Icon View Thread

The following is the text of the current message along with any replies.
Messages 1 to 10 of 14 total
Thread Bulk data copy
Wed, Nov 14 2007 10:07 AMPermanent Link

Paul Endersby
The product that I code for has the ability to archive the current database to a ZIP file then at a later date reimport that data.
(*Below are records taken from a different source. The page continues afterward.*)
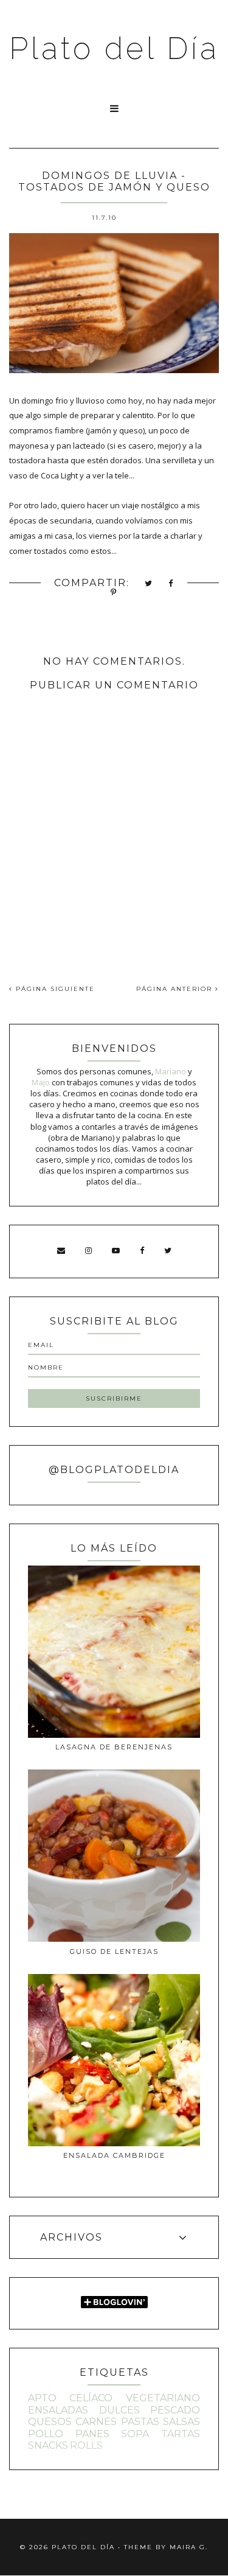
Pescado (175, 2410)
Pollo (45, 2434)
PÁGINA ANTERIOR (175, 989)
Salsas (181, 2421)
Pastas (140, 2421)
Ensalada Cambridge (114, 2155)
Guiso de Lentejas (114, 1951)
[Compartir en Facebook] (171, 584)
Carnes (96, 2421)
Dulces (119, 2410)
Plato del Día (114, 48)
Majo (41, 1082)
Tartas (180, 2434)
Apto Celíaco (70, 2398)
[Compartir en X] (149, 584)
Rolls (86, 2445)
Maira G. (189, 2547)
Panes (92, 2434)
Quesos (50, 2421)
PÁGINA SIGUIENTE (54, 989)
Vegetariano (163, 2398)
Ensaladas (58, 2410)
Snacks (48, 2445)
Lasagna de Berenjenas (114, 1747)
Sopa (135, 2434)
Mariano (170, 1071)
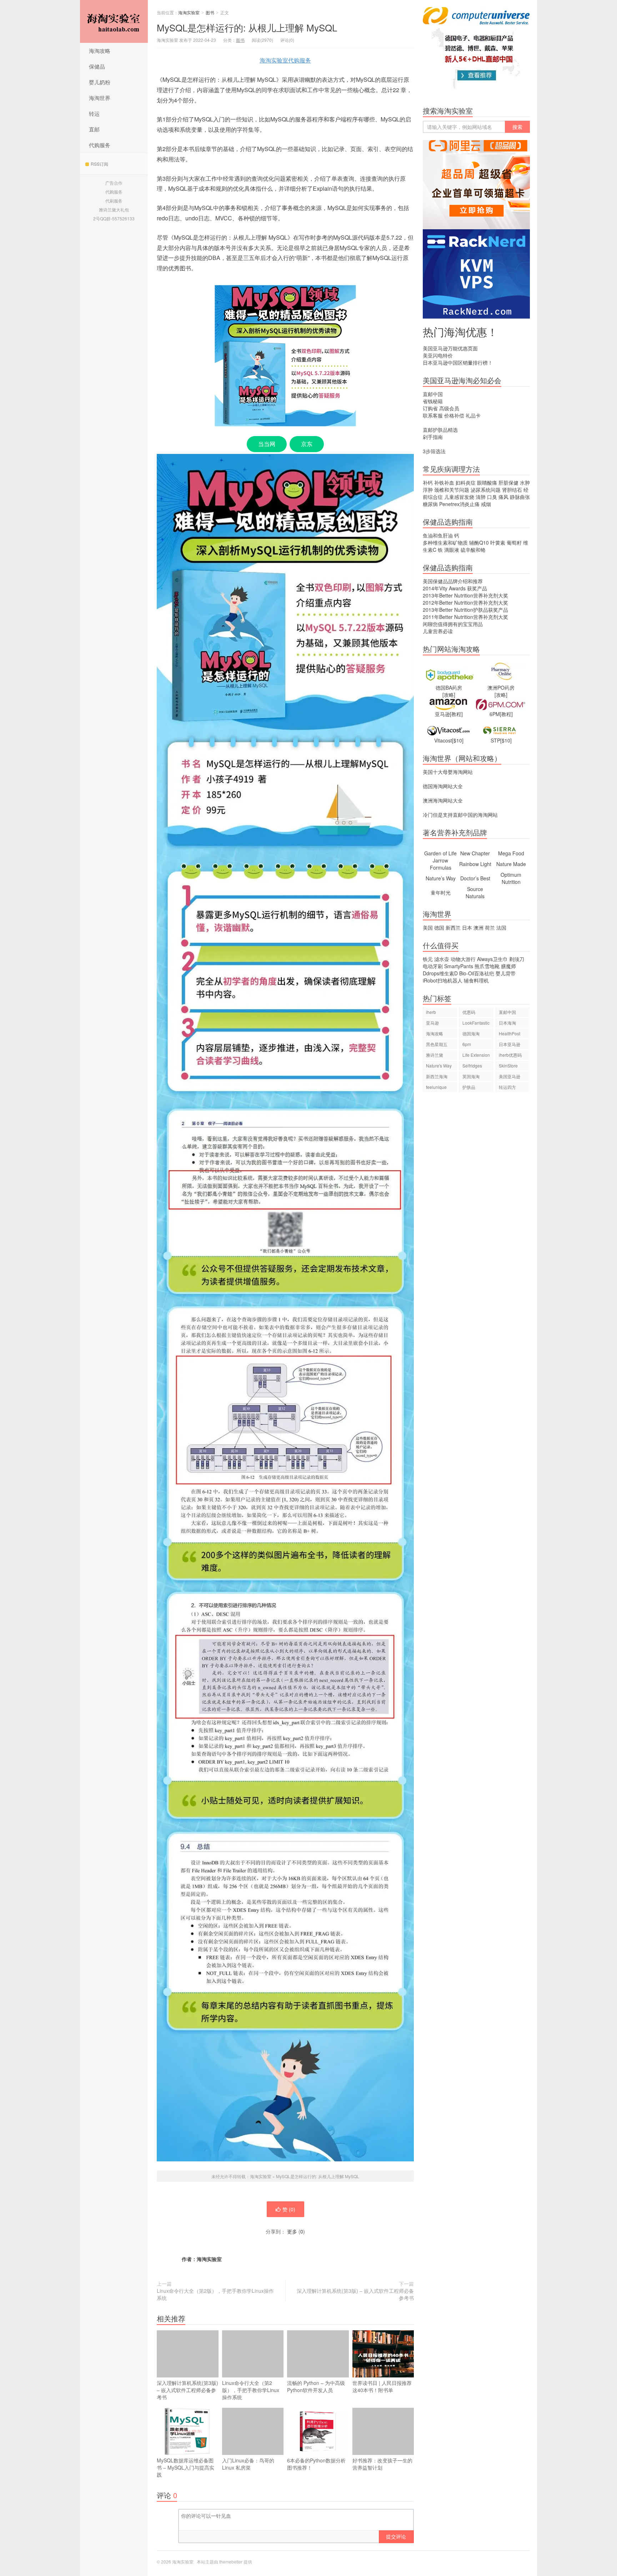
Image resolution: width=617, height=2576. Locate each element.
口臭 (492, 496)
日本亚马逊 (509, 1044)
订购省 (430, 408)
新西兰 (453, 927)
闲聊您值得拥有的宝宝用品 (453, 623)
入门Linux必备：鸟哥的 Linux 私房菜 (248, 2464)
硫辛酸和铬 (473, 549)
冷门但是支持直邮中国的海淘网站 (460, 814)
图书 (210, 12)
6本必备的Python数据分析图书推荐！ (316, 2464)
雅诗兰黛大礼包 (114, 209)
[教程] (456, 713)
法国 (501, 927)
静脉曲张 (520, 496)
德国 (439, 927)
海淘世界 (99, 97)
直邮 (94, 129)
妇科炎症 (466, 482)
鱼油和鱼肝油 (438, 535)
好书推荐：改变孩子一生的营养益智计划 (382, 2464)
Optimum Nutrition (511, 878)
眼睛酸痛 (487, 482)
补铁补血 (444, 482)
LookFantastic (476, 1023)
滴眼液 (451, 549)
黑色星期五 (436, 1044)
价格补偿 (454, 415)
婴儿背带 (506, 973)
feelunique (436, 1087)
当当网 (266, 444)
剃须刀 (516, 958)
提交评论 (396, 2536)
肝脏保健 (508, 482)
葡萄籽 (514, 542)
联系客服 (433, 415)
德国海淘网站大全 (443, 786)
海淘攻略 (99, 50)
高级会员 (449, 408)
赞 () (288, 2209)
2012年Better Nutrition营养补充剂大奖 (465, 602)
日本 (467, 927)
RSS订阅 (99, 164)
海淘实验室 (114, 21)
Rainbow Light (475, 863)
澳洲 (478, 927)
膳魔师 (508, 966)
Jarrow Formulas (440, 864)
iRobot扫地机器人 (442, 980)
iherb (431, 1012)
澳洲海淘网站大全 (443, 800)
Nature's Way (439, 1065)
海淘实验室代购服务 (285, 60)
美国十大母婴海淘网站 (448, 771)
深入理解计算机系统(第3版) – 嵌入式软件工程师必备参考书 (355, 2294)
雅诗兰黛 (434, 1055)
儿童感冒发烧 (459, 496)
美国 (428, 927)
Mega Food (511, 853)
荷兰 (490, 927)
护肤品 (468, 1087)
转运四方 (507, 1087)
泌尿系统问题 (486, 489)
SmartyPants (458, 966)
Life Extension (476, 1055)
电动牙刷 (433, 966)
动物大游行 (463, 958)
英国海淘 (471, 1076)
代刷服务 (113, 200)
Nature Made (511, 863)
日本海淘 (507, 1023)
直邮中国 (433, 393)
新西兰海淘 (436, 1076)
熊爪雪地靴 (487, 966)
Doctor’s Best (475, 878)
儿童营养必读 (438, 631)
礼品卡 (473, 415)
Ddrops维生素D (440, 973)
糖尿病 (430, 503)
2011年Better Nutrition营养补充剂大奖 (465, 616)
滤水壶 (441, 958)
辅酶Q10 (479, 542)
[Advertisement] (476, 1221)
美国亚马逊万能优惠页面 (450, 348)
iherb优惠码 (510, 1055)
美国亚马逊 (509, 1076)
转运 (94, 113)
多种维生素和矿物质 (445, 542)
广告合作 (113, 183)
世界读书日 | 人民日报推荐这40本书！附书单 (382, 2386)
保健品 (97, 66)
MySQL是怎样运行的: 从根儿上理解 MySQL (247, 27)
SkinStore (508, 1065)
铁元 (428, 958)
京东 (306, 444)
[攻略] (448, 694)
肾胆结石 (512, 489)
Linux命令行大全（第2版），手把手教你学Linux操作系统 (215, 2294)
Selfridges (472, 1065)
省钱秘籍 (433, 401)
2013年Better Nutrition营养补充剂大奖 (465, 595)
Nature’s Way (441, 878)
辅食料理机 (476, 980)
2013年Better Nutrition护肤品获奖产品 (465, 609)
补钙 (428, 482)
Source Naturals (475, 892)
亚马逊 (432, 1023)
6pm (466, 1044)
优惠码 (468, 1012)
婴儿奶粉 (99, 82)
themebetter (230, 2562)
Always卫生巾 (492, 958)
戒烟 (486, 503)
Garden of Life (440, 853)
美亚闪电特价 (438, 355)
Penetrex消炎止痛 (459, 503)
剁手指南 (433, 436)
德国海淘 (471, 1033)
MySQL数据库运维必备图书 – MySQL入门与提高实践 (185, 2467)
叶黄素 (497, 542)
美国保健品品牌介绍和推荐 (453, 581)
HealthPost (509, 1033)
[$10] (457, 740)
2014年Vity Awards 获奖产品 (455, 588)
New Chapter (475, 853)
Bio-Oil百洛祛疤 (476, 973)
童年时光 (441, 892)
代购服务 (99, 145)
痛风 (503, 496)
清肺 (481, 496)
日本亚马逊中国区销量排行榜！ (458, 362)
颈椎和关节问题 (451, 489)
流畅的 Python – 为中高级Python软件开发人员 (316, 2386)
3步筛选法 (434, 451)
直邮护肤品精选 (440, 429)
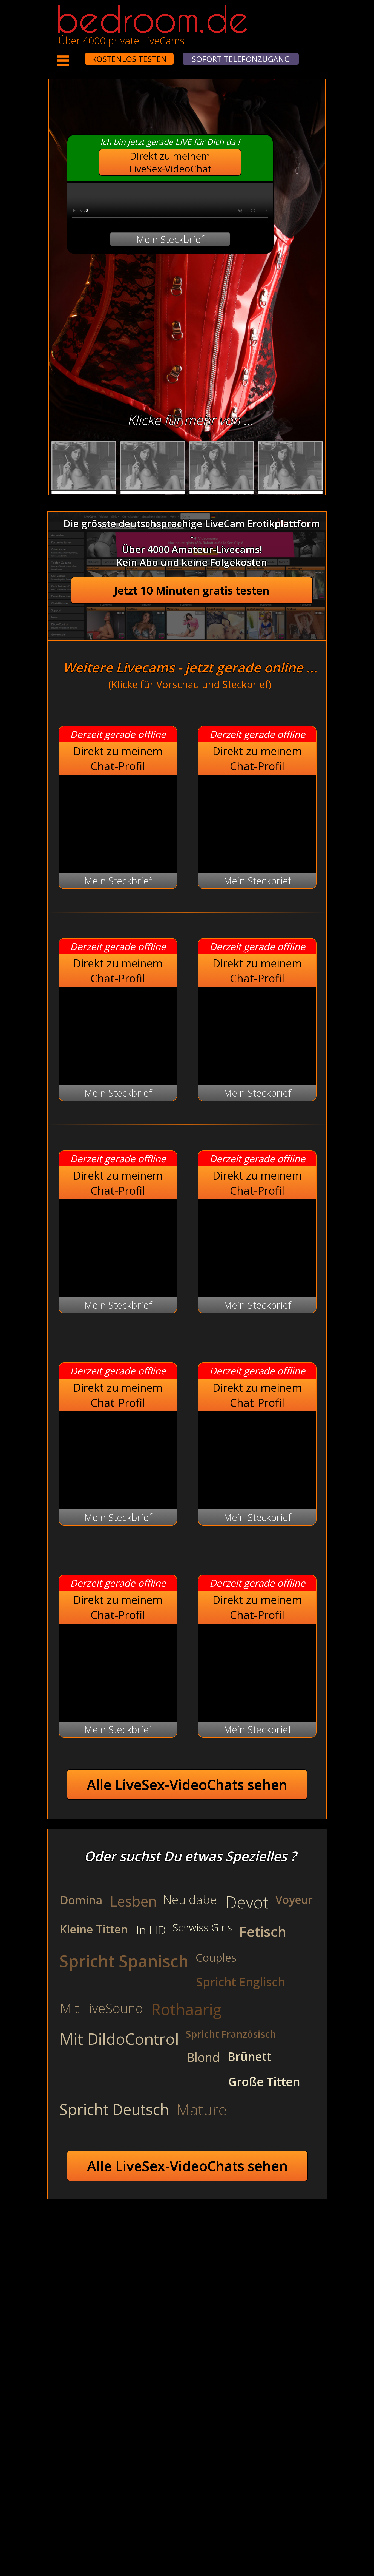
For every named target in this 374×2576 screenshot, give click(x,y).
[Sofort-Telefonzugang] (80, 55)
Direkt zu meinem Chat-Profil (118, 758)
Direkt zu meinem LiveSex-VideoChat (170, 162)
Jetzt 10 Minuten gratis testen (191, 590)
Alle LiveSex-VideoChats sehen (187, 1784)
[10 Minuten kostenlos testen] (74, 55)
Because the database structure may
have changed meantime, when importing each row it iterates over each column to see if it still exists in the current structure, if it does then it copies the data
across.

For tables with lots of columns and many rows this is turning out to be a very expensive operation and I suspect not the best way to do this. So, question is does
DBISAM have some sort of inbuilt functionality that may do this quicker or a 3rd party component that may do the job far more effieiciently?

Cheers,

Paul.
Wed, Nov 14 2007 10:20 AMPermanent Link

"Robert"
When you import the data, do you add/replace rows on existing tables, or
delete existing data and replace with archive? IOW, if you archived records
1 and 3, and you have added record 2 to current datbase, after the restore
do you expect to have records 1 and 3, or 1,2 and 3?

What version of DBISAM?

Robert

"Paul Endersby" <paul.endersby@trilogycomms.com> wrote in message
news:05A14A92-090B-4A4C-9C9D-3FF8338C26BD@news.elevatesoft.com...
> The product that I code for has the ability to archive the current
> database to a ZIP file then at a later date reimport that data. Because
> the database structure may
> have changed meantime, when importing each row it iterates over each
> column to see if it still exists in the current structure, if it does then
> it copies the data
> across.
>
> For tables with lots of columns and many rows this is turning out to be a
> very expensive operation and I suspect not the best way to do this. So,
> question is does
> DBISAM have some sort of inbuilt functionality that may do this quicker or
> a 3rd party component that may do the job far more effieiciently?
>
> Cheers,
>
> Paul.
>

Wed, Nov 14 2007 10:24 AMPermanent Link

Paul Endersby
My apologies. The current data is completely purged and the new data is copied in. This is using the latest 4.25 build.

Cheers,

Paul.

"Robert" <ngsemail2005withoutthis@yahoo.com.ar> wrote:

When you import the data, do you add/replace rows on existing tables, or
delete existing data and replace with archive? IOW, if you archived records
1 and 3, and you have added record 2 to current datbase, after the restore
do you expect to have records 1 and 3, or 1,2 and 3?

What version of DBISAM?

Robert

"Paul Endersby" <paul.endersby@trilogycomms.com> wrote in message
news:05A14A92-090B-4A4C-9C9D-3FF8338C26BD@news.elevatesoft.com...
> The product that I code for has the ability to archive the current
> database to a ZIP file then at a later date reimport that data. Because
> the database structure may
> have changed meantime, when importing each row it iterates over each
> column to see if it still exists in the current structure, if it does then
> it copies the data
> across.
>
> For tables with lots of columns and many rows this is turning out to be a
> very expensive operation and I suspect not the best way to do this. So,
> question is does
> DBISAM have some sort of inbuilt functionality that may do this quicker or
> a 3rd party component that may do the job far more effieiciently?
>
> Cheers,
>
> Paul.
>

Wed, Nov 14 2007 11:00 AMPermanent Link

"Robert"

"Paul Endersby" <paul.endersby@trilogycomms.com> wrote in message
news:8213748C-6E54-4768-B508-72DC535C8D08@news.elevatesoft.com...
> My apologies. The current data is completely purged and the new data is
> copied in. This is using the latest 4.25 build.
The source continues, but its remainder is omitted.